Rectangular Window → Sinc Kernel
The rectangular window in the time domain (keeping only coefficients for |k| ≤ N) corresponds to multiplication by a rect function in the coefficient index.
Multiplication in one domain corresponds to convolution in the other domain.
The Fourier transform of the rectangular window (in discrete coefficient space) is the Dirichlet kernel — a periodic sinc-like function:
D_N(f) = Σ_{k=−N}^{N} e^{i2πfk} = sin(π(2N+1)f) / sin(πf)
When we truncate the Fourier series, we convolve the ideal response H_ideal(f) with D_N(f).
Why Gibbs Occurs
The Dirichlet kernel has large sidelobes that decay slowly. Near a step discontinuity in H_ideal(f), these sidelobes ring — they add coherently on one side of the jump, producing the ≈9% overshoot.
The mathematical constant: ∫₀^π sin(t)/t dt = Si(π) ≈ 1.8519. The Gibbs overshoot height = (2/π)·Si(π) − 1 ≈ 0.0895 = 8.95%. This is independent of N.
Window Geometry
A smooth window (Hamming, Hann, Kaiser) has a Fourier transform with lower sidelobes. Convolving H_ideal(f) with a kernel that has smaller sidelobes produces less ringing. The trade-off: lower sidelobes always come with a wider main lobe, widening the transition band.
The Gibbs Constant
The Gibbs overshoot is a definite integral, not a function of N.
The first maximum of the N-term partial Fourier sum of a unit step occurs at f ≈ 1/(2N) from the discontinuity. As N → ∞, this maximum approaches 1/(2)·(2/π)·Si(π) ≈ 1.0895.
The overshoot: 0.0895 or approximately 8.95% of the jump height.
Windows as Frequency-Domain Kernels
Every window function has a Fourier transform that describes the kernel used to smooth the ideal frequency response.
The key geometric parameters of the kernel:
1. Main lobe width: determines the transition band width (wider main lobe → wider transition).
2. Peak sidelobe level: determines the passband & stopband ripple (lower sidelobes → less ripple).
These two parameters are not independent. For a given window length 2N+1, reducing sidelobe height requires widening the main lobe — always.
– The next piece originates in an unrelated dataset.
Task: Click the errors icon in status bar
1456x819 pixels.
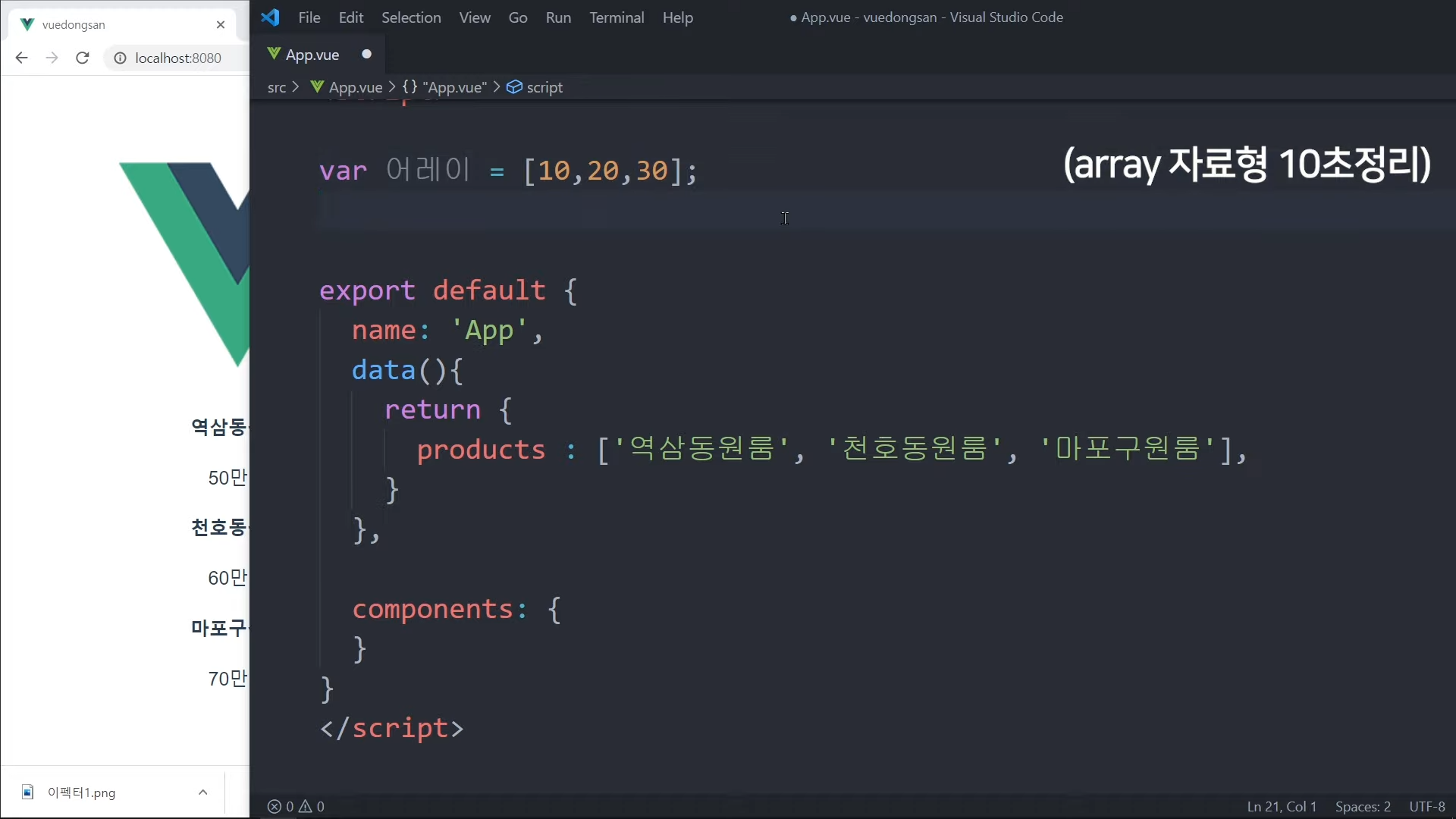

Kaiser's window gives the user one knob (α) to trade off sidelobe height vs main lobe width continuously, rather than jumping between fixed window types.
Design Insight
The transition band width ΔF ≈ main lobe width / N. The ripple δ ≈ sidelobe level. Both formulas are approximate; Kaiser's equations make them exact.